Durban Front Eyed Trapdoor Spider
- Conservation status: Least Concern (SANBI Red List)

Scientific classification
- Kingdom: Animalia
- Phylum: Arthropoda
- Subphylum: Chelicerata
- Class: Arachnida
- Order: Araneae
- Infraorder: Mygalomorphae
- Family: Idiopidae
- Genus: Ctenolophus
- Species: C. cregoei
- Binomial name: Ctenolophus cregoei (Purcell, 1902)
- Synonyms: Acanthodon cregoei Purcell, 1902 ;

= Ctenolophus cregoei =

- Authority: (Purcell, 1902)
- Conservation status: LC

Species of spider

Ctenolophus cregoei is a species of spider in the family Idiopidae. It is endemic to South Africa and is commonly known as the Durban front eyed trapdoor spider.

==Distribution==
Ctenolophus cregoei is distributed across two South African provinces: Gauteng and KwaZulu-Natal.

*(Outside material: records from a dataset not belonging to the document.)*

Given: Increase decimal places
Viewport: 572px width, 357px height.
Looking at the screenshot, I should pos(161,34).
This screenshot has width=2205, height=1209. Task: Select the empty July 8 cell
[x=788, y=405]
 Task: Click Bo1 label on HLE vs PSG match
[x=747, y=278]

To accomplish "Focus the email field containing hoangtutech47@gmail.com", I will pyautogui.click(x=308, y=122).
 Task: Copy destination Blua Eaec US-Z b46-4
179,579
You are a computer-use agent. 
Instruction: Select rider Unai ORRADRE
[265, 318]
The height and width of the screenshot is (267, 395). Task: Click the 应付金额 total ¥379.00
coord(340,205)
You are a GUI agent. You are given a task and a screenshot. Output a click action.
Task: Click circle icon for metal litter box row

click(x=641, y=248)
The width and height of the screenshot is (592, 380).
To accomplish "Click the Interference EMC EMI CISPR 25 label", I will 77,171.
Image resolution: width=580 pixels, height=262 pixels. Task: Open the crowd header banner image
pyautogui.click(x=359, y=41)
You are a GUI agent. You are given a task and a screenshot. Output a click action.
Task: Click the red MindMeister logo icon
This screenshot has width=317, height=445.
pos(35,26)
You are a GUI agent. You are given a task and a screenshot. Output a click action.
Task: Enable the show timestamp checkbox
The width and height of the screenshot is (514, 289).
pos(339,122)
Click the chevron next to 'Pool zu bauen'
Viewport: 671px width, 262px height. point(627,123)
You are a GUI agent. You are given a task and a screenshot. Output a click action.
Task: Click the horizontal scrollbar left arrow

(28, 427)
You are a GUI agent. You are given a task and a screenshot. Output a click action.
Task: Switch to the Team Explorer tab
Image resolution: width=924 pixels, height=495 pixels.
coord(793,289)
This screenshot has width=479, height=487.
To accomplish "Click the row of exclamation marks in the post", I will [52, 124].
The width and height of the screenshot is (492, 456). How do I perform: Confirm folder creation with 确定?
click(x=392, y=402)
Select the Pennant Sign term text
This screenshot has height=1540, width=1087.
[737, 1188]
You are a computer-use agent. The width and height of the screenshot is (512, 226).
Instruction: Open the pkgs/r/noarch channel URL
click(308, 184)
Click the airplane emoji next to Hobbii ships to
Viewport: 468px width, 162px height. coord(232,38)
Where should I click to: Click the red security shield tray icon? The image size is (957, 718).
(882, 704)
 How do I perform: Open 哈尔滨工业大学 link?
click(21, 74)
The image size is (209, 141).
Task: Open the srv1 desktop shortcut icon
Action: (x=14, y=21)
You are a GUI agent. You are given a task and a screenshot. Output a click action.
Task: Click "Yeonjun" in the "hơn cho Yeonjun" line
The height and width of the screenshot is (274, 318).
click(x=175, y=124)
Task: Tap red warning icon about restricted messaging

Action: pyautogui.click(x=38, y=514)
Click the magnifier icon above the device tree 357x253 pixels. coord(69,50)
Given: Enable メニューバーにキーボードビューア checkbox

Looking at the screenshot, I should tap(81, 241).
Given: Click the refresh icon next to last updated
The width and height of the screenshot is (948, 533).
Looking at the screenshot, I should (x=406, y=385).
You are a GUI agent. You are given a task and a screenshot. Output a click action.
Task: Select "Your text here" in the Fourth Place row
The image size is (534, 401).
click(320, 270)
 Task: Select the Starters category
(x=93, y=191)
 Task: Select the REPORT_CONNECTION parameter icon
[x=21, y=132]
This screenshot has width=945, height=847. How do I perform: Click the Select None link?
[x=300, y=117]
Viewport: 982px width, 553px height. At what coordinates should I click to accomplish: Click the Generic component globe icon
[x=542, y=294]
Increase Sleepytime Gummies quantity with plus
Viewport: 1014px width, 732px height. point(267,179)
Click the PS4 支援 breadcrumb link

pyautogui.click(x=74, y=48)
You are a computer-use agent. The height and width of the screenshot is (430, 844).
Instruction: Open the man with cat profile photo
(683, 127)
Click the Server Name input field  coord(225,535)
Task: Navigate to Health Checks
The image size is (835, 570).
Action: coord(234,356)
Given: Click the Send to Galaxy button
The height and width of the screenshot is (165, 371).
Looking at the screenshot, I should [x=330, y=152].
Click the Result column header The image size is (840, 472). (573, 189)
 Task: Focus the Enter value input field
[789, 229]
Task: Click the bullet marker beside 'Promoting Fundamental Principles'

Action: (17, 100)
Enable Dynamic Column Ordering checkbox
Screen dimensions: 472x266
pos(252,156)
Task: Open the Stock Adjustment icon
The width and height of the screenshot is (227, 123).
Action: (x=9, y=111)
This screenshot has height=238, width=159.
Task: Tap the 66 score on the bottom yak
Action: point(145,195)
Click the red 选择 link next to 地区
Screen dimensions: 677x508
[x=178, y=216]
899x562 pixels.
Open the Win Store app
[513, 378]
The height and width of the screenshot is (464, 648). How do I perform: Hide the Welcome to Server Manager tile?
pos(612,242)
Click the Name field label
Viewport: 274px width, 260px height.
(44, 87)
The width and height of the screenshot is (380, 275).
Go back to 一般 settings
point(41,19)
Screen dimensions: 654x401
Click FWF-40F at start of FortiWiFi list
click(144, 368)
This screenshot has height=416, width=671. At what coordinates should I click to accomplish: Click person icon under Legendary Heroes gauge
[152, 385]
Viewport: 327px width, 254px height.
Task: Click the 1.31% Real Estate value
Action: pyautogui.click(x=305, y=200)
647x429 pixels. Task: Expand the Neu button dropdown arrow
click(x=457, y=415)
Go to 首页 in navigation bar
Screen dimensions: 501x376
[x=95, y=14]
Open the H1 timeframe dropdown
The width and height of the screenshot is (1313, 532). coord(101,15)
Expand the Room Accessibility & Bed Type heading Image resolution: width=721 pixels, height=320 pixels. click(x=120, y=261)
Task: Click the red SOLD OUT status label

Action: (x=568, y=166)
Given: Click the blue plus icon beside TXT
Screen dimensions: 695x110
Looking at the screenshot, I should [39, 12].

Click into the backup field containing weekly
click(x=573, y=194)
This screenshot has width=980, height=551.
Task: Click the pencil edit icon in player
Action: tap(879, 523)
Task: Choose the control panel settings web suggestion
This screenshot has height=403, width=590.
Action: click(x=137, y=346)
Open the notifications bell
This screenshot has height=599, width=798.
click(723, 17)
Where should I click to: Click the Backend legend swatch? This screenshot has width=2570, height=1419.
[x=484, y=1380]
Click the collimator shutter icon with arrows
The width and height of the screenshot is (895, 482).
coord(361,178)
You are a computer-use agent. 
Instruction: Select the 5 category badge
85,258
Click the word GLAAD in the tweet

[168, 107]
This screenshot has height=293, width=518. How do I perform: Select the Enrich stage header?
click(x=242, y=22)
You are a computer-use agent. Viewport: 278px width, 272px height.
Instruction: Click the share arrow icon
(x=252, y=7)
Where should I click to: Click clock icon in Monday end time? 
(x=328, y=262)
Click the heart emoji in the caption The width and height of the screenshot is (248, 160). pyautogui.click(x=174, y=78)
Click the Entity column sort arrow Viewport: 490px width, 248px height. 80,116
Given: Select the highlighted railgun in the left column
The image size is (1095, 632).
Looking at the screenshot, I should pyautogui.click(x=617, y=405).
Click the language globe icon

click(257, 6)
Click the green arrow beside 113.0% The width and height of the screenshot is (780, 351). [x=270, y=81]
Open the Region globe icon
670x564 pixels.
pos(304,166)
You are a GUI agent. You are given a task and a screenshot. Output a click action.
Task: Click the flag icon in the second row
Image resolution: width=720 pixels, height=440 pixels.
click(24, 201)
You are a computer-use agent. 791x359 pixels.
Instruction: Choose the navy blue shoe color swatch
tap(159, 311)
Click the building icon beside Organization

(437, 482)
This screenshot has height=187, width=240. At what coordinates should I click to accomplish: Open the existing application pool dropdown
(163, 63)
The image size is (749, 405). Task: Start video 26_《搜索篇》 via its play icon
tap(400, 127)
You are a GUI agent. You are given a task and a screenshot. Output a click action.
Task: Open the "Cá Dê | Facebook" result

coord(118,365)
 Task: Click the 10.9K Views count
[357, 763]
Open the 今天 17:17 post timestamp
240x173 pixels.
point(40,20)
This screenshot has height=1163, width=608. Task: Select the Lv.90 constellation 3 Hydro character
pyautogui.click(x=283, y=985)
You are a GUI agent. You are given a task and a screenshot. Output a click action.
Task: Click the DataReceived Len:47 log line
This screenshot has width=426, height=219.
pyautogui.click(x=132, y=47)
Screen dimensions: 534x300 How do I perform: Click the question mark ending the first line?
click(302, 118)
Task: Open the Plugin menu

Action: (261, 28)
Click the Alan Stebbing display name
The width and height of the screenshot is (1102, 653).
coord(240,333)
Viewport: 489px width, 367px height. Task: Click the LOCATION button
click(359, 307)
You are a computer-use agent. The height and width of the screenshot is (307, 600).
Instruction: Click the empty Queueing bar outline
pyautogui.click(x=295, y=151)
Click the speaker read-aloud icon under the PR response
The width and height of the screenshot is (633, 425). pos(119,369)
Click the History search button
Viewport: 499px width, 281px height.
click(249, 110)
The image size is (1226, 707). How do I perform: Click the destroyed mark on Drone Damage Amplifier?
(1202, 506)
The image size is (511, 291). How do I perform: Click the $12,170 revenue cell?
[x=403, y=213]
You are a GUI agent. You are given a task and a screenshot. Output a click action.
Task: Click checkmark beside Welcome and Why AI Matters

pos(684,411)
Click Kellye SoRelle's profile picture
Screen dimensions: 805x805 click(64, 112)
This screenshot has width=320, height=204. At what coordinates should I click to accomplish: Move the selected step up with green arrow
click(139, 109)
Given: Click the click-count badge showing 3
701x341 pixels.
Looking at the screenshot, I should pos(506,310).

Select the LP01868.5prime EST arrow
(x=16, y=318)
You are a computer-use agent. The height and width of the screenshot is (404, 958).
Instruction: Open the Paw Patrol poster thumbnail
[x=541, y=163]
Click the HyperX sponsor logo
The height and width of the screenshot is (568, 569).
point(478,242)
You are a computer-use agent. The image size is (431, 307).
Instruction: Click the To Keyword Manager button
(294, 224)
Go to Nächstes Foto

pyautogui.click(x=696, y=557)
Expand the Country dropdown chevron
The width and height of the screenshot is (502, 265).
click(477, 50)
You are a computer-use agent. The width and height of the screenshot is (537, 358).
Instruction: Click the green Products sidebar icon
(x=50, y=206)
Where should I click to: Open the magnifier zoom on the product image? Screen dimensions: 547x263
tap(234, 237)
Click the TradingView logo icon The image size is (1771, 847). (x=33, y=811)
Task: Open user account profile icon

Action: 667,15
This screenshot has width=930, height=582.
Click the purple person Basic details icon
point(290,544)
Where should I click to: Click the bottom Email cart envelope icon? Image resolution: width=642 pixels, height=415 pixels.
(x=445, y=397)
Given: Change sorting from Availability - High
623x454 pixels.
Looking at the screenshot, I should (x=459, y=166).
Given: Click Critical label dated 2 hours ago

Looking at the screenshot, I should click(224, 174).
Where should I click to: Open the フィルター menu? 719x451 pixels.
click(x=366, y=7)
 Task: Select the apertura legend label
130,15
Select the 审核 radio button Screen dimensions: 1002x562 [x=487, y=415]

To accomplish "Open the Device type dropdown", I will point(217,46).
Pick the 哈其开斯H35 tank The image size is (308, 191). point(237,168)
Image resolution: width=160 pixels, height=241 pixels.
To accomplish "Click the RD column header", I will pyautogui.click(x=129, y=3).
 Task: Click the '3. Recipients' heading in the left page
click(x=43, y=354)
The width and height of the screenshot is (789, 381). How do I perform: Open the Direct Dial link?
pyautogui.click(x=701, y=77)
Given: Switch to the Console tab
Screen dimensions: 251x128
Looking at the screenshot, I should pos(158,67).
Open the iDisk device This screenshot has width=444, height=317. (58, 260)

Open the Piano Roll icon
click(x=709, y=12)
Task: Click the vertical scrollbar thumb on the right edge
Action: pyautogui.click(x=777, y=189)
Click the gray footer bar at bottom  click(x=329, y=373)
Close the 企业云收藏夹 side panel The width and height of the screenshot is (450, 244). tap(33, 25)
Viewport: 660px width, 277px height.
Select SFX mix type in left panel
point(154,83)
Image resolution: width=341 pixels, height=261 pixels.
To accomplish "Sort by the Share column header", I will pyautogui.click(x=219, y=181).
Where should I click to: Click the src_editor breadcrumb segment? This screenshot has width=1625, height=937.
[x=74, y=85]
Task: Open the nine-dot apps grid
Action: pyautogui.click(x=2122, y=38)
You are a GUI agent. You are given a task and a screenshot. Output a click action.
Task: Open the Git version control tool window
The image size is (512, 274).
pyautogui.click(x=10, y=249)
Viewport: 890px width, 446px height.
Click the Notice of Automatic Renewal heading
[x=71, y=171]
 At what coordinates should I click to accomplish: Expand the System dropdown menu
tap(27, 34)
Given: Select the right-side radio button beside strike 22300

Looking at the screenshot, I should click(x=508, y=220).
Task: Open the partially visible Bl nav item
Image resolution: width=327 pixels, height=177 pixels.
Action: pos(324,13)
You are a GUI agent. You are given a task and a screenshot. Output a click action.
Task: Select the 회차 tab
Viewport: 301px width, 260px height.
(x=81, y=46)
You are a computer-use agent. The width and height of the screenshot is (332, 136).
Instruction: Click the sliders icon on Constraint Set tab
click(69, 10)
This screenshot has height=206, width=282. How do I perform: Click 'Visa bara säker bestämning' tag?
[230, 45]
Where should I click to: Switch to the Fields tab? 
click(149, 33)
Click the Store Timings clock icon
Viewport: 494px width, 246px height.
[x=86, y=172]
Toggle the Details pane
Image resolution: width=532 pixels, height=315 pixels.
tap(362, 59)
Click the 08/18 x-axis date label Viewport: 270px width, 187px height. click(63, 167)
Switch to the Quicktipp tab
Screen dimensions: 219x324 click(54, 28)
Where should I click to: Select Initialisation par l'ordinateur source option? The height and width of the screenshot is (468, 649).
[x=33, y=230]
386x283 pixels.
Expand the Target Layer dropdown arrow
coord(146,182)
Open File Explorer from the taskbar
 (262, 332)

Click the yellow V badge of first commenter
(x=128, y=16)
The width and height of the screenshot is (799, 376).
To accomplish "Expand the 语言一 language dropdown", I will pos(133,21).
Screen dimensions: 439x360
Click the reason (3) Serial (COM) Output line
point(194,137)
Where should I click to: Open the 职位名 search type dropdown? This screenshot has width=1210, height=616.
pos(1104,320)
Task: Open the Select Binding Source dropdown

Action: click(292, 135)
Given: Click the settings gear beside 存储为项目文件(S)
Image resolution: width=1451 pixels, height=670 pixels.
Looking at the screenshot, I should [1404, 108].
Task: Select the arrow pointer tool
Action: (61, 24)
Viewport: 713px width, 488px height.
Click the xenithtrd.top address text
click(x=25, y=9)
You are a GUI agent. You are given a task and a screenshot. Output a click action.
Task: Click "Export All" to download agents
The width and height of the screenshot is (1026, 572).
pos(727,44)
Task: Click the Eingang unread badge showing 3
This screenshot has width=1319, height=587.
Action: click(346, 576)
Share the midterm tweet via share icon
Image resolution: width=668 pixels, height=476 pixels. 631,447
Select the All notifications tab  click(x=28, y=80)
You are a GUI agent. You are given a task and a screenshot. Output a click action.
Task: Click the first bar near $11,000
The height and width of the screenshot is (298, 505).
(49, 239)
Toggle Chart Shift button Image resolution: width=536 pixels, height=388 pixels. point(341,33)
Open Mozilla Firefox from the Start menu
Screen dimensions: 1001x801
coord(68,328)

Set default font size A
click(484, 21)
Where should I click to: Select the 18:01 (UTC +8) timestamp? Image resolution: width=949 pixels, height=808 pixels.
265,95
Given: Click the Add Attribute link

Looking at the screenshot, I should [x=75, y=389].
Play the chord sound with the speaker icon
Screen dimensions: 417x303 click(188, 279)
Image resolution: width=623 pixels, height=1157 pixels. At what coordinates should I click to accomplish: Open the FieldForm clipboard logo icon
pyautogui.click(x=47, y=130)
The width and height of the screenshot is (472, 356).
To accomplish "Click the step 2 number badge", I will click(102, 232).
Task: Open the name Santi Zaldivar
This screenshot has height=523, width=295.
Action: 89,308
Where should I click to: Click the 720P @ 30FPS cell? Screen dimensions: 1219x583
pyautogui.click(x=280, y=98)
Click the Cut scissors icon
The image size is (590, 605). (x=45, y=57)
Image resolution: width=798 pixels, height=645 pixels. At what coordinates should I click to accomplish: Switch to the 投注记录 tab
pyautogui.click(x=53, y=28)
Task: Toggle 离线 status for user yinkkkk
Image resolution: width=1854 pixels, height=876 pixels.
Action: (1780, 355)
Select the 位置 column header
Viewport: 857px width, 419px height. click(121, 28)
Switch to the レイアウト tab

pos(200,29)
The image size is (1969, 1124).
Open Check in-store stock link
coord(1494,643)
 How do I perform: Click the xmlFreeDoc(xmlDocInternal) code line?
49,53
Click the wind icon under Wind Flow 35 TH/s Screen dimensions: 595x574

Notable locations include the Rietondale Research Station, Roodeplaatdam Nature Reserve, and Durban.

==Habitat and ecology==
The species inhabits multiple biomes including the Indian Ocean Coastal Belt, Grassland, and Savanna biomes at altitudes ranging from 17 to 1,467 m above sea level. The species is a burrow living trapdoor spider.

==Description==

Ctenolophus cregoei is known only from the male. The distal segments of the second leg and the two posterior pairs of legs are more yellowish in parts; sternum pale yellowish; coxae of legs pale yellowish, those of pedipalps brownish; abdomen black, the underside pale yellowish, the genital operculum brownish behind. The male has metatarsi I very distinctly curved when seen from the side; excavation of tibia of palp with broad, semicircular band of short, close-set spinules. Total length 11 mm.

==Conservation==
Ctenolophus cregoei is listed as Least Concern by the South African National Biodiversity Institute due to its wide geographical range. While threatened by urban development around Durban and in Pretoria, this species is suspected to be under collected. It is protected in the Roodeplaatdam Nature Reserve.

==Taxonomy==
The species was originally described by William Frederick Purcell in 1902 as Acanthodon cregoei from Durban. He later moved it to Ctenolophus in 1904. The species has not been revised and remains known only from the male.